• **PROMPT**
Nothing in the records should differ when you write them out again.
---+---
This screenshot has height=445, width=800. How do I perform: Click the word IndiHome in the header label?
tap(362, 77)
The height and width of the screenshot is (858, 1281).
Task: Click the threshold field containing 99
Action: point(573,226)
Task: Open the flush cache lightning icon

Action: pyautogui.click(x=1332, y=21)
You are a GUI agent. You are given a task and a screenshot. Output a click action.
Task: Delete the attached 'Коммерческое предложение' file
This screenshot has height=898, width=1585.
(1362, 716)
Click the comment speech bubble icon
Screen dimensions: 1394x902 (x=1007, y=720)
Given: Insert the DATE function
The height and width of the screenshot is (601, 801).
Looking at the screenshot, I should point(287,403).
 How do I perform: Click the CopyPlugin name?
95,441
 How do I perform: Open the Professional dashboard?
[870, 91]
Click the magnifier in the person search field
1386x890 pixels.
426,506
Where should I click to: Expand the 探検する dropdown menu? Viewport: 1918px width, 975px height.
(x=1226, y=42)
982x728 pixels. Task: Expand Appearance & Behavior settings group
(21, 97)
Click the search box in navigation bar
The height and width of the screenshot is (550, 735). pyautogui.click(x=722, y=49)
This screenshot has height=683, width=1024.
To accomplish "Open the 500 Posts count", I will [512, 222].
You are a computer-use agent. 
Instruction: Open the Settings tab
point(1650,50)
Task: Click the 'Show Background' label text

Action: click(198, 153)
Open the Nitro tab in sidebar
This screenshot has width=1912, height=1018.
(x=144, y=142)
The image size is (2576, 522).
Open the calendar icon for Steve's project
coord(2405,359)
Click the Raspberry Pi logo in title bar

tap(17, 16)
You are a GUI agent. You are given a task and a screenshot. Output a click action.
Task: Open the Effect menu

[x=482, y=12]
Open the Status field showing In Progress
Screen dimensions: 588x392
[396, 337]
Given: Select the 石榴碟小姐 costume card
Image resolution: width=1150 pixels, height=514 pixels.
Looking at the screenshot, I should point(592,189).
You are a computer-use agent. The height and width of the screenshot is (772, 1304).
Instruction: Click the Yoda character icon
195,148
---+---
• **ANSWER BOX**
This screenshot has height=445, width=800. How do I perform: Click the word IndiHome in the header label?
tap(362, 77)
The height and width of the screenshot is (858, 1281).
Task: Click the threshold field containing 99
Action: point(573,226)
Task: Open the flush cache lightning icon

Action: pyautogui.click(x=1332, y=21)
You are a GUI agent. You are given a task and a screenshot. Output a click action.
Task: Delete the attached 'Коммерческое предложение' file
This screenshot has height=898, width=1585.
(1362, 716)
Click the comment speech bubble icon
Screen dimensions: 1394x902 (x=1007, y=720)
Given: Insert the DATE function
The height and width of the screenshot is (601, 801).
Looking at the screenshot, I should point(287,403).
 How do I perform: Click the CopyPlugin name?
95,441
 How do I perform: Open the Professional dashboard?
[870, 91]
Click the magnifier in the person search field
1386x890 pixels.
426,506
Where should I click to: Expand the 探検する dropdown menu? Viewport: 1918px width, 975px height.
(x=1226, y=42)
982x728 pixels. Task: Expand Appearance & Behavior settings group
(21, 97)
Click the search box in navigation bar
The height and width of the screenshot is (550, 735). pyautogui.click(x=722, y=49)
This screenshot has height=683, width=1024.
To accomplish "Open the 500 Posts count", I will [512, 222].
You are a computer-use agent. 
Instruction: Open the Settings tab
point(1650,50)
Task: Click the 'Show Background' label text

Action: click(198, 153)
Open the Nitro tab in sidebar
This screenshot has width=1912, height=1018.
(x=144, y=142)
The image size is (2576, 522).
Open the calendar icon for Steve's project
coord(2405,359)
Click the Raspberry Pi logo in title bar

tap(17, 16)
You are a GUI agent. You are given a task and a screenshot. Output a click action.
Task: Open the Effect menu

[x=482, y=12]
Open the Status field showing In Progress
Screen dimensions: 588x392
[396, 337]
Given: Select the 石榴碟小姐 costume card
Image resolution: width=1150 pixels, height=514 pixels.
Looking at the screenshot, I should point(592,189).
You are a computer-use agent. The height and width of the screenshot is (772, 1304).
Instruction: Click the Yoda character icon
195,148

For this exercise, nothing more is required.